- _Activity_
The records below are to be restated word for word, with every picture left out.

·····

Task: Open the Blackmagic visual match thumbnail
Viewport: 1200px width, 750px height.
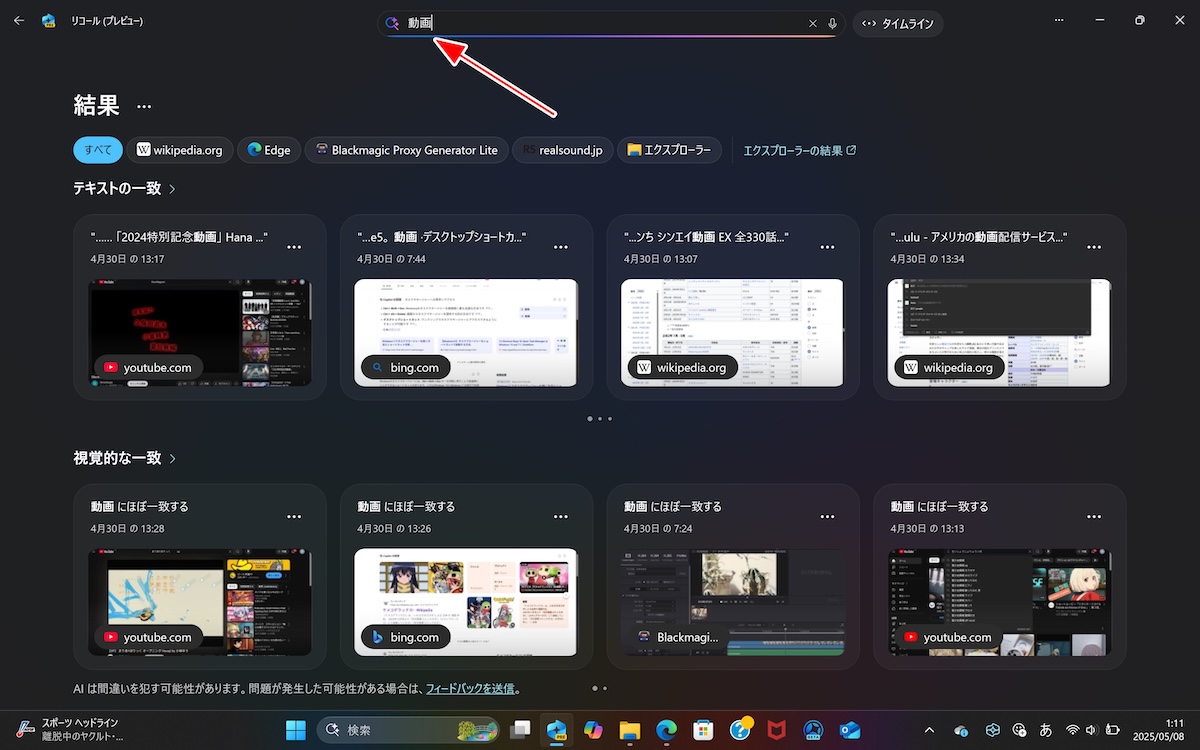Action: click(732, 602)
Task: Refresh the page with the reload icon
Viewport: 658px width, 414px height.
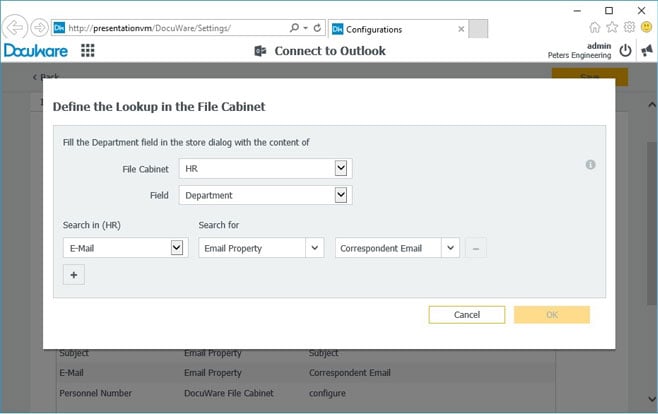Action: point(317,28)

·····

- _Output below_
Task: Open the Blackmagic visual match thumbnail
Viewport: 1200px width, 750px height.
Action: click(732, 602)
Task: Refresh the page with the reload icon
Viewport: 658px width, 414px height.
Action: point(317,28)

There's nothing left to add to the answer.